EXERCISE DETAILS:
Each line from the one holding "Click Microsoft Edge icon in the taskbar" through the final line of the data below is to be given again exactly, and no other line is to appear.

━━ SOURCE RECORDS

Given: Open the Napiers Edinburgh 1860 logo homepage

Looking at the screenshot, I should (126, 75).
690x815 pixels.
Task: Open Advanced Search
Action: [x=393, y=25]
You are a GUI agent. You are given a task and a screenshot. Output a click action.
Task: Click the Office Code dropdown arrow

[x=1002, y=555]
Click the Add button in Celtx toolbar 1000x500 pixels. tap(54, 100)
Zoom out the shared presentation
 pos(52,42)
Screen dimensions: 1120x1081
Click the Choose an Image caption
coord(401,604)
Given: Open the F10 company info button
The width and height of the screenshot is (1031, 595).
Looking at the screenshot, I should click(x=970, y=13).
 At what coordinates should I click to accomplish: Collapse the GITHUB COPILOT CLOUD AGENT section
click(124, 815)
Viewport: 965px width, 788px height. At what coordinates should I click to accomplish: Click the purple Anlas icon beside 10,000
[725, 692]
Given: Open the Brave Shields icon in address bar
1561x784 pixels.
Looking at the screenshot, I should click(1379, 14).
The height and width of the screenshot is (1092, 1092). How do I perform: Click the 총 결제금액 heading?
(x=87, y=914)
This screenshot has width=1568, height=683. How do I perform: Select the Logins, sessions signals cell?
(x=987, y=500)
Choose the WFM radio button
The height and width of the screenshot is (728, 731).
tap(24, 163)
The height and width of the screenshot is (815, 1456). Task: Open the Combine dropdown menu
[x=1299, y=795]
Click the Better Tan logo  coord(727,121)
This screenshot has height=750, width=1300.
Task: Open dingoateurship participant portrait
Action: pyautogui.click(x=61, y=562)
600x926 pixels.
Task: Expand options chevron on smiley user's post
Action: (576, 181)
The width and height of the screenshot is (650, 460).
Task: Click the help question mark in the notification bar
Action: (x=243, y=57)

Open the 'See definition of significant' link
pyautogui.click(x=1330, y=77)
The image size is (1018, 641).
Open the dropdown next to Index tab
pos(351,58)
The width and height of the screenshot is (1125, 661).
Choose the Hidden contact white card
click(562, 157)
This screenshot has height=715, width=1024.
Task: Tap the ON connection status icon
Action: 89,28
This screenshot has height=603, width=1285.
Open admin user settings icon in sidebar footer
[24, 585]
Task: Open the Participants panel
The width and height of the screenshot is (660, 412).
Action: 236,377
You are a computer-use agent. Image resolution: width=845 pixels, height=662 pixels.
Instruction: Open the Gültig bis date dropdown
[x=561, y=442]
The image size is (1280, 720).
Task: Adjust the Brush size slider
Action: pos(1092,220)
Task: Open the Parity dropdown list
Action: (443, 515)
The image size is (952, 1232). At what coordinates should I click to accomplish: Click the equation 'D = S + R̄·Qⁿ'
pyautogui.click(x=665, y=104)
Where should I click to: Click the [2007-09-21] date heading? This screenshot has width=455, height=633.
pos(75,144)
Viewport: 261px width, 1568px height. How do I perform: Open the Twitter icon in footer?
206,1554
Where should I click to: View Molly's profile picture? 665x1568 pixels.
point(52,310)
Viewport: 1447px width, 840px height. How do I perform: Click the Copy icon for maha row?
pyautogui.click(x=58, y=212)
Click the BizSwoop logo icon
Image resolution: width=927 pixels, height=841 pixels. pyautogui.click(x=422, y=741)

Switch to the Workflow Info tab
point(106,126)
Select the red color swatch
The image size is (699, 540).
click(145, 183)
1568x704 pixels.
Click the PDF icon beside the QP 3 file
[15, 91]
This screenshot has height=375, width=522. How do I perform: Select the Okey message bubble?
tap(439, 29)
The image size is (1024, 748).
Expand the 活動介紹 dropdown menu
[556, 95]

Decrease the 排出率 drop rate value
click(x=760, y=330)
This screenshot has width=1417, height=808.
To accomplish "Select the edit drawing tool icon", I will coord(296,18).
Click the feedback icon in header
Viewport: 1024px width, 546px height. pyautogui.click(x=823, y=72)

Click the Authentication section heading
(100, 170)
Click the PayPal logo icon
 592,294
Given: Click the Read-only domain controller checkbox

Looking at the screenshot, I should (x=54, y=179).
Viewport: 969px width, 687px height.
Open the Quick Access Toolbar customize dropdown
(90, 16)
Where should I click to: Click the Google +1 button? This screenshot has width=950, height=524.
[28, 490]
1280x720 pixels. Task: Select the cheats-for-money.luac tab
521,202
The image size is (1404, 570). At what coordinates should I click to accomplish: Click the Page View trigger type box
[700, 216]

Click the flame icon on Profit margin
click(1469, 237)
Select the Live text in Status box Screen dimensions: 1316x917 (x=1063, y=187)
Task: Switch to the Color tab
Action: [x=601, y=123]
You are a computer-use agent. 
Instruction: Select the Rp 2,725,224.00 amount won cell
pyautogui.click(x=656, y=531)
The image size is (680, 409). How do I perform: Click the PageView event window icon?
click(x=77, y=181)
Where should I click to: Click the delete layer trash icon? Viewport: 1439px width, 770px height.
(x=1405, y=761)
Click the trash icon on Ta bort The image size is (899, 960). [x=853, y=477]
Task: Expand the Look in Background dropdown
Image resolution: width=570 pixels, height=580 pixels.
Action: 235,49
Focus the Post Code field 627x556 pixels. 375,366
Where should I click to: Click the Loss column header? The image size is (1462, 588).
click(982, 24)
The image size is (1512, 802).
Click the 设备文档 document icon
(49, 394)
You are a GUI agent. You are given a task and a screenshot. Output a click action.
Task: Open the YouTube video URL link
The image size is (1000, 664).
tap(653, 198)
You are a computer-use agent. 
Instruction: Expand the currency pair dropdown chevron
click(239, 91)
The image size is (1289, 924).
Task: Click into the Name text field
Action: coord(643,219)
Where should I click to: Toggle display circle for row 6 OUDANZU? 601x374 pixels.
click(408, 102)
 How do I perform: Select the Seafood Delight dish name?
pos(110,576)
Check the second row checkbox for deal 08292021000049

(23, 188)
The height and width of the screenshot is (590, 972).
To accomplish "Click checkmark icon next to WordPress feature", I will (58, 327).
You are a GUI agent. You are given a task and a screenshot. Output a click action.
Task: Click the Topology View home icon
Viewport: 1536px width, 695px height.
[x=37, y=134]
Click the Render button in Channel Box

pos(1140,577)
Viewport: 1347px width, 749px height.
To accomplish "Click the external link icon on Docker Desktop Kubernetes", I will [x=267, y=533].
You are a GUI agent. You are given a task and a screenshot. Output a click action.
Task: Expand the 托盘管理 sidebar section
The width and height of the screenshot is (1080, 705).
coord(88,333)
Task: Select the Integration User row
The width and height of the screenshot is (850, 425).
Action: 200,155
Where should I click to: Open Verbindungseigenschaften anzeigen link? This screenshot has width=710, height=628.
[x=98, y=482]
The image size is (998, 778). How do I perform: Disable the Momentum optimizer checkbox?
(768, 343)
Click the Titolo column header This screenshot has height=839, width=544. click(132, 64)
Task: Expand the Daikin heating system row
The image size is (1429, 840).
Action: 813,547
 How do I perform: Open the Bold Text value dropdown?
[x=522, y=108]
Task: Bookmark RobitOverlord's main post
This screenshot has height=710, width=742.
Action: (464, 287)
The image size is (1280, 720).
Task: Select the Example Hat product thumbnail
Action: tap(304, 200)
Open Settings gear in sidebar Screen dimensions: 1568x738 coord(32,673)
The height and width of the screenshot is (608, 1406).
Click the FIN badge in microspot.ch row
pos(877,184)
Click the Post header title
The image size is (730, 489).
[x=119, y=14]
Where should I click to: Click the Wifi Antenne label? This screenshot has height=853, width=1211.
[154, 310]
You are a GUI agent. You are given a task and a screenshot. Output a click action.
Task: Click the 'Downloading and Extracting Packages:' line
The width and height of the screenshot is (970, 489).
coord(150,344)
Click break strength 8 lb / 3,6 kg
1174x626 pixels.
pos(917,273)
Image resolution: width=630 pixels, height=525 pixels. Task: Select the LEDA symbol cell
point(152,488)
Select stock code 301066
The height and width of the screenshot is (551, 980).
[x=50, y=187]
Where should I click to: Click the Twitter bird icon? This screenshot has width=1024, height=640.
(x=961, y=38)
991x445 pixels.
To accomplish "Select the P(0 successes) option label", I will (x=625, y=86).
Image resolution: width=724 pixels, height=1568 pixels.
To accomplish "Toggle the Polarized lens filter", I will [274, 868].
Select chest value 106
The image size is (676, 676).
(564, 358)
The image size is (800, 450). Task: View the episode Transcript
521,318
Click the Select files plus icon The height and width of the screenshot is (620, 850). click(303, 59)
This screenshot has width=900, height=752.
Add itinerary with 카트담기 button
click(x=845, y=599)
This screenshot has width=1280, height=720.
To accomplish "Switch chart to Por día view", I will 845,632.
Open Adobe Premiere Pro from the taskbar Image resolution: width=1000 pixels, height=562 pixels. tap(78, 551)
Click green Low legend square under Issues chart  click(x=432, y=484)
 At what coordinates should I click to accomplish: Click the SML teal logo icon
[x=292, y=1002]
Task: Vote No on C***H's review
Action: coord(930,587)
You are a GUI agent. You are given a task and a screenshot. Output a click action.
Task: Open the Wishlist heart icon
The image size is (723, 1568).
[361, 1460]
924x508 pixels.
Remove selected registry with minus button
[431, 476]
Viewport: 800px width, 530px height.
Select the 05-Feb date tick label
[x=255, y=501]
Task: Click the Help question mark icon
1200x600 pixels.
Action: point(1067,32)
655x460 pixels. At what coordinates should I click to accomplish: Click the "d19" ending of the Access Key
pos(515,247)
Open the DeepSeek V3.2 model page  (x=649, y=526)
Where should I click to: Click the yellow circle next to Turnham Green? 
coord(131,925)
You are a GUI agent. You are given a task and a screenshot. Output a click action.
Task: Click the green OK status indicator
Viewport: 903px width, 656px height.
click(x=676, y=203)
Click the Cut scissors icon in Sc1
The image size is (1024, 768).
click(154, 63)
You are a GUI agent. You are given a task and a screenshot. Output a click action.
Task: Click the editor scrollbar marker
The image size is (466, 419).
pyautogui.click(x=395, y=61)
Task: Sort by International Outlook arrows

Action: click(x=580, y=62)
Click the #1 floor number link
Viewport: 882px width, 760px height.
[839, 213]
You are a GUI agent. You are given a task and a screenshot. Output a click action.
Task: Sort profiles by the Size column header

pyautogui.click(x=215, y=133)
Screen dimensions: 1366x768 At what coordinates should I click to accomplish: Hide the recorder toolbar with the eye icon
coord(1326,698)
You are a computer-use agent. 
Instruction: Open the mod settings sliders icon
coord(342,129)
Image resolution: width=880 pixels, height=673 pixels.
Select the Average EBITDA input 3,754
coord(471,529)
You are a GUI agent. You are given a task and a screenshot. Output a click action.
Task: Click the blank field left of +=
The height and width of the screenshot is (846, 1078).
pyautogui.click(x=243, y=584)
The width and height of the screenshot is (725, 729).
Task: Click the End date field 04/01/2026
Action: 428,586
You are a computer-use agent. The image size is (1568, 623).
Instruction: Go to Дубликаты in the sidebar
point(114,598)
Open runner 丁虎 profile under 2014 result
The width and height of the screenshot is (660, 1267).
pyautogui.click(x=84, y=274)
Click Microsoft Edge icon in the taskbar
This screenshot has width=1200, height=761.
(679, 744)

━━━━

WRITTEN REPLY:
Click Microsoft Edge icon in the taskbar
This screenshot has width=1200, height=761.
(679, 744)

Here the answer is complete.